══ Material ══

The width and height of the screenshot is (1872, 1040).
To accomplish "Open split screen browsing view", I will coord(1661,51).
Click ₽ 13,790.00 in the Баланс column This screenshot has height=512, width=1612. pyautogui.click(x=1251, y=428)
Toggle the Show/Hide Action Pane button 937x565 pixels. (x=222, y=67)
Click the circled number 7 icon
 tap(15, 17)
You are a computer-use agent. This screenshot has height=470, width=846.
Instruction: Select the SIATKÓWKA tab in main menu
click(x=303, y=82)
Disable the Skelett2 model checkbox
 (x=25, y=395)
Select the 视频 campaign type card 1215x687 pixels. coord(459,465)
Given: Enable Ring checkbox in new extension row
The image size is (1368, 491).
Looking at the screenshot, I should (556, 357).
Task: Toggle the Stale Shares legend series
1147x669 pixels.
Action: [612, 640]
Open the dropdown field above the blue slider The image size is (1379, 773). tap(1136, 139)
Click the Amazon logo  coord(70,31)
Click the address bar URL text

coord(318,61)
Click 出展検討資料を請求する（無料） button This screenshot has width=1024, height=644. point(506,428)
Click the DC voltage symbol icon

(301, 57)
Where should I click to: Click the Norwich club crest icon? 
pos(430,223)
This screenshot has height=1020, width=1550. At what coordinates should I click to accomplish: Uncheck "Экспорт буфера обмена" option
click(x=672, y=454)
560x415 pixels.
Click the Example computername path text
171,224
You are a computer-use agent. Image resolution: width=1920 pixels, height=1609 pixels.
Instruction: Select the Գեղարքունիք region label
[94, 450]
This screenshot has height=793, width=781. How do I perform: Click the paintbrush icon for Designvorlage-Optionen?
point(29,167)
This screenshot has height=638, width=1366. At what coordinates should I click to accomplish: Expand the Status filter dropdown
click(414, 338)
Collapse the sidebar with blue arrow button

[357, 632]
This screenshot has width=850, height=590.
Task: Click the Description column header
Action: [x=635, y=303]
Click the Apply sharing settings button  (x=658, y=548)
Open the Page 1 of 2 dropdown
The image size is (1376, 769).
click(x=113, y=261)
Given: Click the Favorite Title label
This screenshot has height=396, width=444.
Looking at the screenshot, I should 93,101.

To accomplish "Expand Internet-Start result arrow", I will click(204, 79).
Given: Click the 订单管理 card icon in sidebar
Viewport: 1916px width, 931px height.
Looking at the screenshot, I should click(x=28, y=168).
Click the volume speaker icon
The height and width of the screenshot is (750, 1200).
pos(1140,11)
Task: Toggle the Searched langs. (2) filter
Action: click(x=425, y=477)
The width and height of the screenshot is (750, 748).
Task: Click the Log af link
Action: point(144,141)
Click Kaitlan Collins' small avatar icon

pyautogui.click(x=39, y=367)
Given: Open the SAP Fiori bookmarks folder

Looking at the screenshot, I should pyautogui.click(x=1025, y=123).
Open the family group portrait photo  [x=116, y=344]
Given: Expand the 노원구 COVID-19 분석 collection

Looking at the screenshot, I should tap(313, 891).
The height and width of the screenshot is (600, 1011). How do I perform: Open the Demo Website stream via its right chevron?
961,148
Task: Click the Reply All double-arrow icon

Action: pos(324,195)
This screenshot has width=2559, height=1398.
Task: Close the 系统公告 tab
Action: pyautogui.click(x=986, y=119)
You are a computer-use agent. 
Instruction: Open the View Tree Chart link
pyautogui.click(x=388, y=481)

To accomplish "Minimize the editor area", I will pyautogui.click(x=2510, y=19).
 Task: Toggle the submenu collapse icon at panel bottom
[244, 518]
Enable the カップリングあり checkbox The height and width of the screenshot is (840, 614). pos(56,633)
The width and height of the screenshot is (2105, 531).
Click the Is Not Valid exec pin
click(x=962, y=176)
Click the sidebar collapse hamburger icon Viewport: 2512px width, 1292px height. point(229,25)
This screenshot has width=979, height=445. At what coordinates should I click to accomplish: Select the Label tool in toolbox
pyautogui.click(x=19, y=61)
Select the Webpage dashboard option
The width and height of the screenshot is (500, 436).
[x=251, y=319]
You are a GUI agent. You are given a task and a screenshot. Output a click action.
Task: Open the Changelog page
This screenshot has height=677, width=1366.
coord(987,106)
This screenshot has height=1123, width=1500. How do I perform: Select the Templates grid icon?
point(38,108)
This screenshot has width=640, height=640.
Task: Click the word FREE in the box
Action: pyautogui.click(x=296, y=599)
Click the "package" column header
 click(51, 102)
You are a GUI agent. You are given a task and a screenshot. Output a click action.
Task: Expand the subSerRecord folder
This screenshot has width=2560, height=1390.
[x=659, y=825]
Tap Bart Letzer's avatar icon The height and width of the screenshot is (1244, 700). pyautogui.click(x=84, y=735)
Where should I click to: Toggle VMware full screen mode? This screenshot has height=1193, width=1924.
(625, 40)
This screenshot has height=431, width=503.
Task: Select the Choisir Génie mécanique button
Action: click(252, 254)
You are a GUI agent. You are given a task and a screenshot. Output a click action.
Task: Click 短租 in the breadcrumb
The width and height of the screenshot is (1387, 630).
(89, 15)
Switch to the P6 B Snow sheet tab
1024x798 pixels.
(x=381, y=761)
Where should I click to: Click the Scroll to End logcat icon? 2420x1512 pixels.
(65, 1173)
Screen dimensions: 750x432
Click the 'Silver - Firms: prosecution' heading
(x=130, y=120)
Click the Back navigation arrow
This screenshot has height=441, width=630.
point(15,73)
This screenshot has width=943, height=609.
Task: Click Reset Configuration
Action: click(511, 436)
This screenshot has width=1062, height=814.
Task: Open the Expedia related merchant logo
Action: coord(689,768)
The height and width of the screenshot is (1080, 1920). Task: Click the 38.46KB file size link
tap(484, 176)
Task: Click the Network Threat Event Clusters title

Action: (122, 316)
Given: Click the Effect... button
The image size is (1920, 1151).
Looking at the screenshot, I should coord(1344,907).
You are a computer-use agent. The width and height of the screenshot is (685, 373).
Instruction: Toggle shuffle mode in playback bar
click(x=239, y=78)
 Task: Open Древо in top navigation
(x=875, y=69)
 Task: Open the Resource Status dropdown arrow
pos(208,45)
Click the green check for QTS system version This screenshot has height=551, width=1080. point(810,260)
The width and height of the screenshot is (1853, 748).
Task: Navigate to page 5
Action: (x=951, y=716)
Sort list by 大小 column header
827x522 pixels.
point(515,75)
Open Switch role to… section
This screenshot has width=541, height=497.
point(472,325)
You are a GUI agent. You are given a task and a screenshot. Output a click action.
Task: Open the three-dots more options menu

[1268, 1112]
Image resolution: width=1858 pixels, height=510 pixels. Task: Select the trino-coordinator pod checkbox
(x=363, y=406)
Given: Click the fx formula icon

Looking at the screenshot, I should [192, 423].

═══

Put every line of the records above into a Markdown table with two columns, Row and Line, numbering each line in order and leaving out the blank ones.

**Result of the task**
| Row | Line |
|---|---|
| 1 | The width and height of the screenshot is (1872, 1040). |
| 2 | To accomplish "Open split screen browsing view", I will coord(1661,51). |
| 3 | Click ₽ 13,790.00 in the Баланс column This screenshot has height=512, width=1612. pyautogui.click(x=1251, y=428) |
| 4 | Toggle the Show/Hide Action Pane button 937x565 pixels. (x=222, y=67) |
| 5 | Click the circled number 7 icon |
| 6 |  tap(15, 17) |
| 7 | You are a computer-use agent. This screenshot has height=470, width=846. |
| 8 | Instruction: Select the SIATKÓWKA tab in main menu |
| 9 | click(x=303, y=82) |
| 10 | Disable the Skelett2 model checkbox |
| 11 |  (x=25, y=395) |
| 12 | Select the 视频 campaign type card 1215x687 pixels. coord(459,465) |
| 13 | Given: Enable Ring checkbox in new extension row |
| 14 | The image size is (1368, 491). |
| 15 | Looking at the screenshot, I should (556, 357). |
| 16 | Task: Toggle the Stale Shares legend series |
| 17 | 1147x669 pixels. |
| 18 | Action: [612, 640] |
| 19 | Open the dropdown field above the blue slider The image size is (1379, 773). tap(1136, 139) |
| 20 | Click the Amazon logo  coord(70,31) |
| 21 | Click the address bar URL text |
| 22 | coord(318,61) |
| 23 | Click 出展検討資料を請求する（無料） button This screenshot has width=1024, height=644. point(506,428) |
| 24 | Click the DC voltage symbol icon |
| 25 | (301, 57) |
| 26 | Where should I click to: Click the Norwich club crest icon?  |
| 27 | pos(430,223) |
| 28 | This screenshot has height=1020, width=1550. At what coordinates should I click to accomplish: Uncheck "Экспорт буфера обмена" option |
| 29 | click(x=672, y=454) |
| 30 | 560x415 pixels. |
| 31 | Click the Example computername path text |
| 32 | 171,224 |
| 33 | You are a computer-use agent. Image resolution: width=1920 pixels, height=1609 pixels. |
| 34 | Instruction: Select the Գեղարքունիք region label |
| 35 | [94, 450] |
| 36 | This screenshot has height=793, width=781. How do I perform: Click the paintbrush icon for Designvorlage-Optionen? |
| 37 | point(29,167) |
| 38 | This screenshot has height=638, width=1366. At what coordinates should I click to accomplish: Expand the Status filter dropdown |
| 39 | click(414, 338) |
| 40 | Collapse the sidebar with blue arrow button |
| 41 | [357, 632] |
| 42 | This screenshot has width=850, height=590. |
| 43 | Task: Click the Description column header |
| 44 | Action: [x=635, y=303] |
| 45 | Click the Apply sharing settings button  (x=658, y=548) |
| 46 | Open the Page 1 of 2 dropdown |
| 47 | The image size is (1376, 769). |
| 48 | click(x=113, y=261) |
| 49 | Given: Click the Favorite Title label |
| 50 | This screenshot has height=396, width=444. |
| 51 | Looking at the screenshot, I should 93,101. |
| 52 | To accomplish "Expand Internet-Start result arrow", I will click(204, 79). |
| 53 | Given: Click the 订单管理 card icon in sidebar |
| 54 | Viewport: 1916px width, 931px height. |
| 55 | Looking at the screenshot, I should click(x=28, y=168). |
| 56 | Click the volume speaker icon |
| 57 | The height and width of the screenshot is (750, 1200). |
| 58 | pos(1140,11) |
| 59 | Task: Toggle the Searched langs. (2) filter |
| 60 | Action: click(x=425, y=477) |
| 61 | The width and height of the screenshot is (750, 748). |
| 62 | Task: Click the Log af link |
| 63 | Action: point(144,141) |
| 64 | Click Kaitlan Collins' small avatar icon |
| 65 | pyautogui.click(x=39, y=367) |
| 66 | Given: Open the SAP Fiori bookmarks folder |
| 67 | Looking at the screenshot, I should pyautogui.click(x=1025, y=123). |
| 68 | Open the family group portrait photo  [x=116, y=344] |
| 69 | Given: Expand the 노원구 COVID-19 분석 collection |
| 70 | Looking at the screenshot, I should tap(313, 891). |
| 71 | The height and width of the screenshot is (600, 1011). How do I perform: Open the Demo Website stream via its right chevron? |
| 72 | 961,148 |
| 73 | Task: Click the Reply All double-arrow icon |
| 74 | Action: pos(324,195) |
| 75 | This screenshot has width=2559, height=1398. |
| 76 | Task: Close the 系统公告 tab |
| 77 | Action: pyautogui.click(x=986, y=119) |
| 78 | You are a computer-use agent.  |
| 79 | Instruction: Open the View Tree Chart link |
| 80 | pyautogui.click(x=388, y=481) |
| 81 | To accomplish "Minimize the editor area", I will pyautogui.click(x=2510, y=19). |
| 82 |  Task: Toggle the submenu collapse icon at panel bottom |
| 83 | [244, 518] |
| 84 | Enable the カップリングあり checkbox The height and width of the screenshot is (840, 614). pos(56,633) |
| 85 | The width and height of the screenshot is (2105, 531). |
| 86 | Click the Is Not Valid exec pin |
| 87 | click(x=962, y=176) |
| 88 | Click the sidebar collapse hamburger icon Viewport: 2512px width, 1292px height. point(229,25) |
| 89 | This screenshot has width=979, height=445. At what coordinates should I click to accomplish: Select the Label tool in toolbox |
| 90 | pyautogui.click(x=19, y=61) |
| 91 | Select the Webpage dashboard option |
| 92 | The width and height of the screenshot is (500, 436). |
| 93 | [x=251, y=319] |
| 94 | You are a GUI agent. You are given a task and a screenshot. Output a click action. |
| 95 | Task: Open the Changelog page |
| 96 | This screenshot has height=677, width=1366. |
| 97 | coord(987,106) |
| 98 | This screenshot has height=1123, width=1500. How do I perform: Select the Templates grid icon? |
| 99 | point(38,108) |
| 100 | This screenshot has width=640, height=640. |
| 101 | Task: Click the word FREE in the box |
| 102 | Action: pyautogui.click(x=296, y=599) |
| 103 | Click the "package" column header |
| 104 |  click(51, 102) |
| 105 | You are a GUI agent. You are given a task and a screenshot. Output a click action. |
| 106 | Task: Expand the subSerRecord folder |
| 107 | This screenshot has width=2560, height=1390. |
| 108 | [x=659, y=825] |
| 109 | Tap Bart Letzer's avatar icon The height and width of the screenshot is (1244, 700). pyautogui.click(x=84, y=735) |
| 110 | Where should I click to: Toggle VMware full screen mode? This screenshot has height=1193, width=1924. |
| 111 | (625, 40) |
| 112 | This screenshot has height=431, width=503. |
| 113 | Task: Select the Choisir Génie mécanique button |
| 114 | Action: click(252, 254) |
| 115 | You are a GUI agent. You are given a task and a screenshot. Output a click action. |
| 116 | Task: Click 短租 in the breadcrumb |
| 117 | The width and height of the screenshot is (1387, 630). |
| 118 | (89, 15) |
| 119 | Switch to the P6 B Snow sheet tab |
| 120 | 1024x798 pixels. |
| 121 | (x=381, y=761) |
| 122 | Where should I click to: Click the Scroll to End logcat icon? 2420x1512 pixels. |
| 123 | (65, 1173) |
| 124 | Screen dimensions: 750x432 |
| 125 | Click the 'Silver - Firms: prosecution' heading |
| 126 | (x=130, y=120) |
| 127 | Click the Back navigation arrow |
| 128 | This screenshot has height=441, width=630. |
| 129 | point(15,73) |
| 130 | This screenshot has width=943, height=609. |
| 131 | Task: Click Reset Configuration |
| 132 | Action: click(511, 436) |
| 133 | This screenshot has width=1062, height=814. |
| 134 | Task: Open the Expedia related merchant logo |
| 135 | Action: coord(689,768) |
| 136 | The height and width of the screenshot is (1080, 1920). Task: Click the 38.46KB file size link |
| 137 | tap(484, 176) |
| 138 | Task: Click the Network Threat Event Clusters title |
| 139 | Action: (122, 316) |
| 140 | Given: Click the Effect... button |
| 141 | The image size is (1920, 1151). |
| 142 | Looking at the screenshot, I should coord(1344,907). |
| 143 | You are a computer-use agent. The width and height of the screenshot is (685, 373). |
| 144 | Instruction: Toggle shuffle mode in playback bar |
| 145 | click(x=239, y=78) |
| 146 |  Task: Open Древо in top navigation |
| 147 | (x=875, y=69) |
| 148 |  Task: Open the Resource Status dropdown arrow |
| 149 | pos(208,45) |
| 150 | Click the green check for QTS system version This screenshot has height=551, width=1080. point(810,260) |
| 151 | The width and height of the screenshot is (1853, 748). |
| 152 | Task: Navigate to page 5 |
| 153 | Action: (x=951, y=716) |
| 154 | Sort list by 大小 column header |
| 155 | 827x522 pixels. |
| 156 | point(515,75) |
| 157 | Open Switch role to… section |
| 158 | This screenshot has width=541, height=497. |
| 159 | point(472,325) |
| 160 | You are a GUI agent. You are given a task and a screenshot. Output a click action. |
| 161 | Task: Open the three-dots more options menu |
| 162 | [1268, 1112] |
| 163 | Image resolution: width=1858 pixels, height=510 pixels. Task: Select the trino-coordinator pod checkbox |
| 164 | (x=363, y=406) |
| 165 | Given: Click the fx formula icon |
| 166 | Looking at the screenshot, I should [192, 423]. |